Making Edmond a City of Character
Group Sponsors Character-based Education in Area Schools
You’re walking down the sidewalk and find a wallet on a bench. What do you do?
A dedicated group of people is working to make sure everyone would do the right thing: return the wallet to its owner. They are the Character Council of Edmond, and returning a wallet is just one example of their goal to build a “City of Character.”
The council’s main focus is sponsoring character-based education in area schools. Jim Hulsey, president of the Character Council, said there are two reasons for starting in schools. Children are a receptive audience for the character message, and it is easier to obtain funding for educational programs aimed at students. Most Edmond elementary schools were already using the Great Expectations character training, but no character education was being offered to middle school students.
In 2003, the Character Council sponsored 15 teachers from Central Middle School to receive character training. Since that time, more than 120 teachers from eight schools have been through the training.
One of the first teachers was Lee Ann Kuhlman, who is now an officer on the Character Council board. Kuhlman said she was so impressed with the training that she decided volunteering with the council was worth her time.
Kuhlman has taught Family and Consumer Sciences, formerly Home Arts, at Central for the past 10 years and was recognized last year as the school’s Teacher of the Year. Because her class is hands-on and less structured than other subjects, Kuhlman’s No. 1 classroom rule has always been respect.
“The students have to share supplies and they have to get along,” she said.
After attending the training, she said she was able to recognize and praise students for specific traits they were demonstrating in the classroom.
“It means a little more when you can pinpoint those traits,” Kuhlman said.
Identifying specific traits also gives Kuhlman a chance to discuss character with her students and talk about why it is important. In the job market, people are hired for their skills, but losing a job can often be traced to a character issue, she said.
Kuhlman said the training also impressed upon her how important it is to set a good example.
“When students see me being patient, it is easier for them to be patient,” she said.
Central principal Tara Fair has made sure that character is a priority at the school. Each morning’s announcements include the character trait the school is focusing on that month. This might be a quote about the trait or examples of how the trait is useful. A framed poster of all 49 character traits hangs in the school office.
It is difficult to measure what effect the character initiative is having on the students, but Kuhlman thinks it is working well. In her classroom, the students cooperate and assist each other, she said.
“I believe they take great pride in that,” she said. “I look at our school every day and our halls are clean. It is a small thing, but we have 900 students. It shows responsibility.”
Hulsey said character is difficult to define. In years past, people were remembered for their character and described that way – as honest, generous, thoughtful or diligent. Now people are described more in terms of their accomplishments – what degree they have, where they work or the size of their house.

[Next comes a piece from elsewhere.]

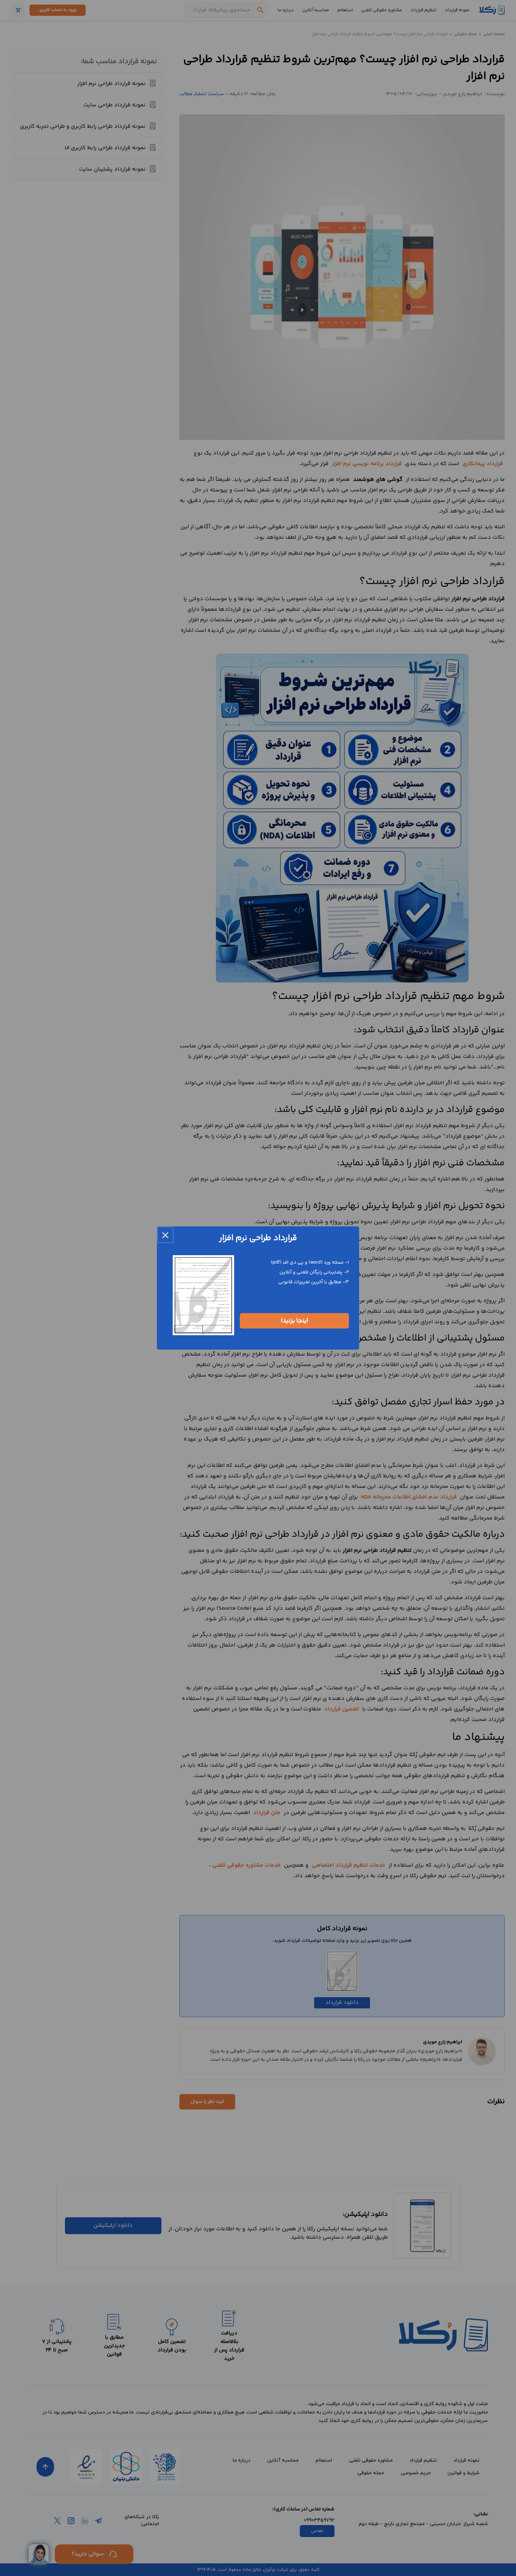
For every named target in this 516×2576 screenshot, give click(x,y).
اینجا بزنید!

“If we keep going on that route, the only people who would ever be recognized are sports figures or CEOs, and there are lots of other people worthy of our acknowledgment,” Hulsey said.
To this end, the Character Council has developed another program called Champions of Character. Each month, the council solicits nominations from the community to recognize an individual who exemplifies the focus character trait for that month. The person is recognized by the city council, and several of the honorees have gone on to volunteer with the council.
Eventually, the council would like to work with families, law enforcement, government, media and churches. Hulsey hopes the ultimate outcome of the council’s efforts will be better citizens, better family relations and better working conditions.
“Realistically I don’t anticipate we’ll see this as an overnight revelation, but I think these efforts will pay off,” he said. “It takes time, patience and diligence.”
Time and patience are familiar to the group. Edmond leaders first began working to build character in 1998 when the City of Edmond and Edmond Medical Hospital implemented character training for their employees through CharacterFirst! In 2001, this effort developed into the Character Council with the idea of building character citywide, supported by a city resolution making Edmond a “City of Character.” In 2003, the group obtained their tax-exempt status, allowing them to qualify for grant funding.
This year, the Character Council expanded their teacher training sponsorship to include all Edmond Middle Schools, both public and private. They hope to include the Edmond Freshman Academy teachers by next school year. The group received a grant from the Edmond Social Agency and also seeks support from Edmond businesses and organizations.